§ Activity
Return exactly those lines of the material below that fall between the line holding "Screen dimensions: 150x150" and the line holding "You are a computer-use", inclusive.
(Beginning of Data extract)
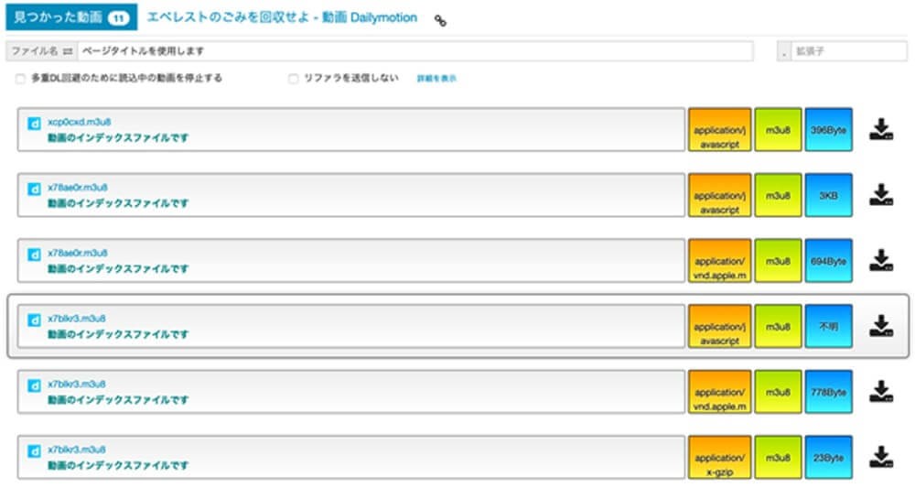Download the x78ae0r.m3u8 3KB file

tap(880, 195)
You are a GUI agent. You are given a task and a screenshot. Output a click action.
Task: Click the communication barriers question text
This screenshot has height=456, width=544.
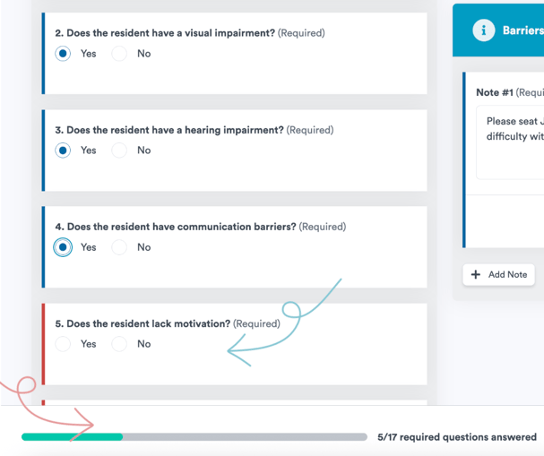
(End of Data extract)
(Beginning of Data extract)
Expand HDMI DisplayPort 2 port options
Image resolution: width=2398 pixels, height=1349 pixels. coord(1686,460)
(End of Data extract)
(Beginning of Data extract)
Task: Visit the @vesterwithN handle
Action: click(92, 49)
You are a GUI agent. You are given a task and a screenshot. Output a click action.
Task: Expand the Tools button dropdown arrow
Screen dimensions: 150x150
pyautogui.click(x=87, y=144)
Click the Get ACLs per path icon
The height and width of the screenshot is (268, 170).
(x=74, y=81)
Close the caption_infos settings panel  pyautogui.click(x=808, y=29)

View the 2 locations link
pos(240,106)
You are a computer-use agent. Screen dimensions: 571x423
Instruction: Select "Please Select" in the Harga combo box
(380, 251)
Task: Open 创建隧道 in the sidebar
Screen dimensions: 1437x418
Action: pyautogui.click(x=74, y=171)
(End of Data extract)
§ Answer for this exercise
Screen dimensions: 150x150
pyautogui.click(x=87, y=144)
Click the Get ACLs per path icon
The height and width of the screenshot is (268, 170).
(x=74, y=81)
Close the caption_infos settings panel  pyautogui.click(x=808, y=29)

View the 2 locations link
pos(240,106)
You are a computer-use agent. Screen dimensions: 571x423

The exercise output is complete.